Text provided
+++

User Experience Architects tend to spend a lot of time puttering about doing some pretty mundane things – wireframes and behavioral specifications aren’t terribly glamorous. Architects do a lot of drafting, online or off.

But time doesn’t always allow for endless revisions, and launch dates rarely – if ever – have any relationship to the amount of work which needs to be done. Between developing a strategy for a site – what it should offer and who to target it towards – and designing the information architecture and content plan, there often isn’t much time left for architecture. Wireframes need to get drafted, sitemaps outlined, revisions made, approvals received… and then the whole kit and kaboodle needs to be handed over to the developers. (Whole books have been, or should be, written on how differently UXAs and developers think.) There’s a lot of communication, translation, reviewing, double-checking, and testing, among these groups.

And then there’s the pesky problem of getting the darn thing built.

Now, there are schools of thought which say that the way around this problem is to spend less time planning, architecting, documeting – and more time building. And there’s some sense to that, in certain circumstances. When all you’ve got is a couple of months, a pair of programmers and a mandate to get something – anything – online and working, digging in and throwing some code up against the wall is more likely to work than trying to plan out each. and. every. last. detail.

+++

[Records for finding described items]
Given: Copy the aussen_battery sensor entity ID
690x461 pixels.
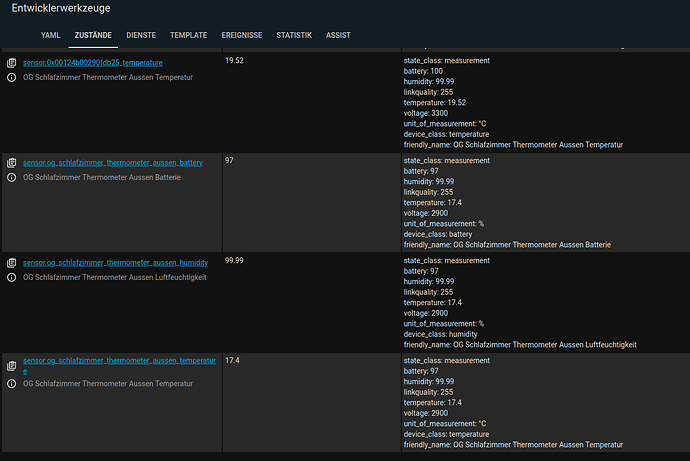Looking at the screenshot, I should [x=12, y=162].
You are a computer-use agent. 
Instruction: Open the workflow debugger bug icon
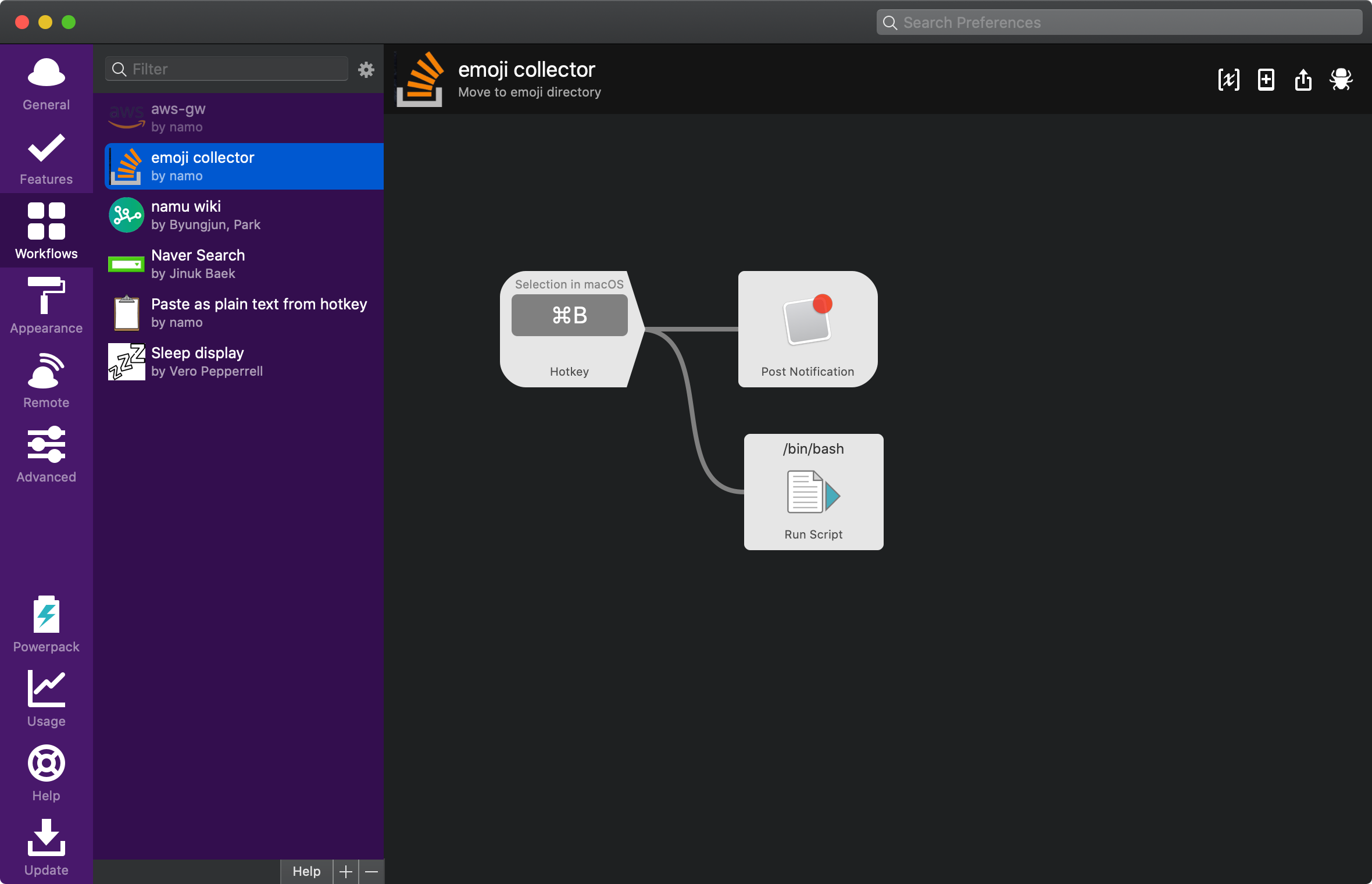point(1341,80)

+++

Tasks and exercises
[1] In the text about user experience architects, what do launch dates rarely have any relationship to?
[2] Write a continuation of the text about user experience architects, picking up after its last sentence.

Task-by-task answers
[1] The amount of work that needs to be done.

[2]
Bear in mind that this kind of situation works better when those programmers are already on your staff, and you’re choosing whether to pay them to write code or write specs. In my work life, the situation is a bit different – we get hired to build software (be it an application, or a website) that meets a need. And the goal isn’t a certain amount of finished code, or a certain number of hours billed. The end point is a working piece of software that solves a problem. If the problem isn’t solved, we don’t get paid. (OK, we do, but only for the work we’ve done, and the client isn’t happy, and they don’t ask us to do any more work for them. That’s bad.)

Another, similar, approach is to pair a UXA with a developer, and have them work hand in hand to create a rough, black-and-white, wireframe-like prototype. Elements of interaction design would be implemented, rather than documented and annotated. The developer can collaborate with the UXA on feasibility right when the interaction design ideas first take root – instead of weeks or months later after reading a behavioral spec and guessing what they mean.

A lot of UXAs will recoil from this concept. “But I need time to flesh my ideas out on paper, and test them with users.” Sure you do. But you’re not going to get to do that most of the time, and more often than not the developers are just going to get started building the application off an incomplete spec anyway. “We’ll fix it in QA,” they say. (The smarter ones don’t even say it, they just think it.)

Today, a developer came over and said, “I’m working on this prototype, can you help me something.” Yes! A chance to collaborate!

He continued, at his desk: “I’ve got this page, and it’s really long, and so I want to break it up into multiple pages. But the descriptions for each page are too long. Can you think of some shorter labels?”

Bonus points for anyone who knows what’s wrong with this question.

Let’s look at why the page is so long: Aha! He’s put four textarea entry fields for each section. There are twelve sections so, yeah, this page is going to be kinda long.

“You know,” I offered, “this page would be a lot shorter if you just used one textarea, plus a submit button, and then just added whatever text the user types into the textarea to the page body on submit.”

“Oh, sure, but that’s just client-side trickery. We’ll do that when we get to the build. Right now I just want to get the general concept done in code.”

That’s. Just. Client. Side. Trickery. His exact words.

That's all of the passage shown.